Romanticism (Original Work by Jeffrey Hoehn)

The rise of reason, and the Age of Enlightment rubbed off on many individuals as seeming too simplistic, and ordinary.  The 18th and 19th century would be home to a movement in literature and arts arising from the Age of Enlightment, and the industrial revolution known as Romanticism.  The period of Romanticism has been described by some as starting roughly in 1770 and ending around 1848.  Romanticism may be defined as an emphasis on emotions, spiritual nature of creativity, and the “celebration of spontaneity in formed by imagination as an avenue to truth.”  The final characteristic demonstrates why Romanticism evolved from a reaction to reason.  Romanticism holds concepts not rooted in the material world as the forefront of truth.  Romanticism tries to beautify humans, and the many ways in which they humans are different.  The Enlightment focused too much on what made humans all the same, and romanticists tried to differentiate, and emphasize the differences that made humans unique, and fascinating.  Nature was also an influential aspect of Romanticism, once again stemming from Enlightment thinkers applying reason to the universe.  Instead of trying to understand what the laws of planetary motion, the Newtonian Paradigm, and law of inertia, Romanticists would proclaim that nature is not easily discerned through our senses.  Nature instead should be valued as “a spiritual touchstone, guide to emotion, and source of artistic inspiration.”

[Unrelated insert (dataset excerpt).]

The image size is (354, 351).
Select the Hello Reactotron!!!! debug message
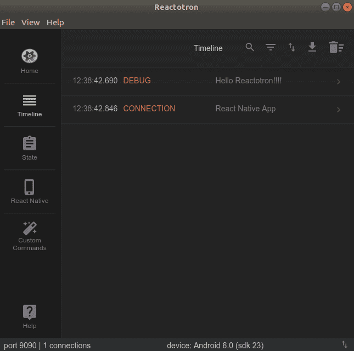[248, 81]
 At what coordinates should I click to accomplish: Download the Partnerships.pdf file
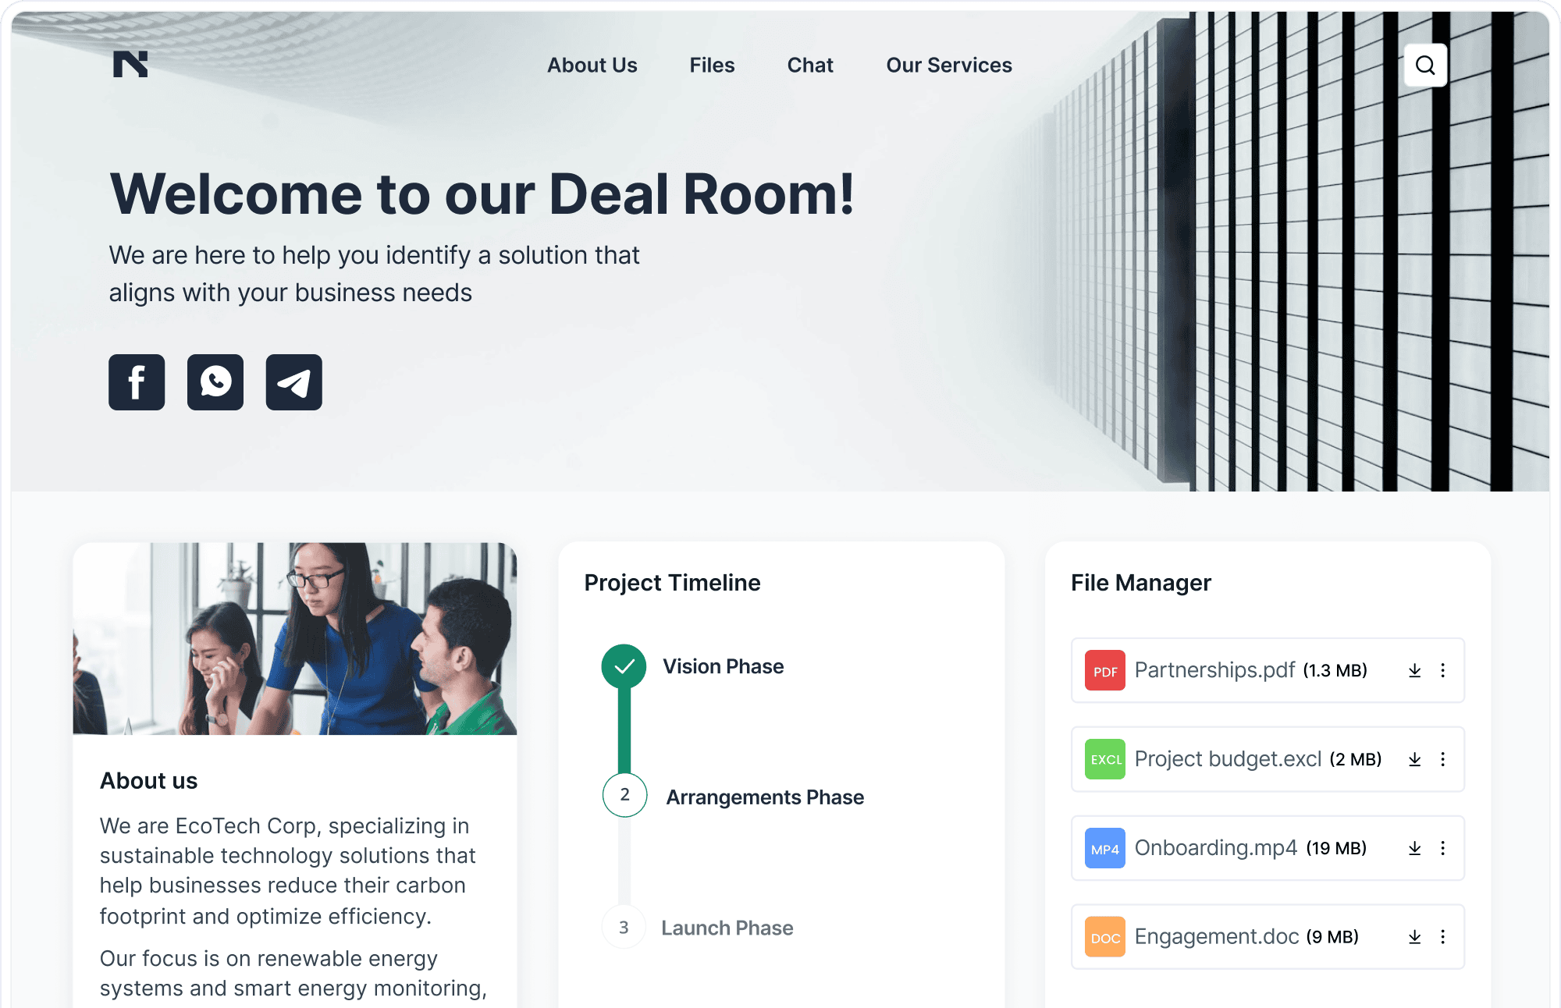click(x=1414, y=670)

The impact of Romanticism contributed to a new founded appreciation for human creativity, and emotion.  Romanticists were able to reemphasize passion, will, and intuition all which are human characteristics.  Romanticist novels also left trace of an opposition to the conditions many laborers were subjected to  during the Industrial Revolution.  Romanticism even played a part in encouraging nationalism across Europe.  Romantics viewed Napoleon Bonaparte as the example of human emotion and will that can influence a number of individuals.  Similarly, those who led nationalistic revolutions held ideas revolutionary as Bonaparte, and it is quite possible they drew strength of how to defy the odds from Bonaparte’s personality and vision.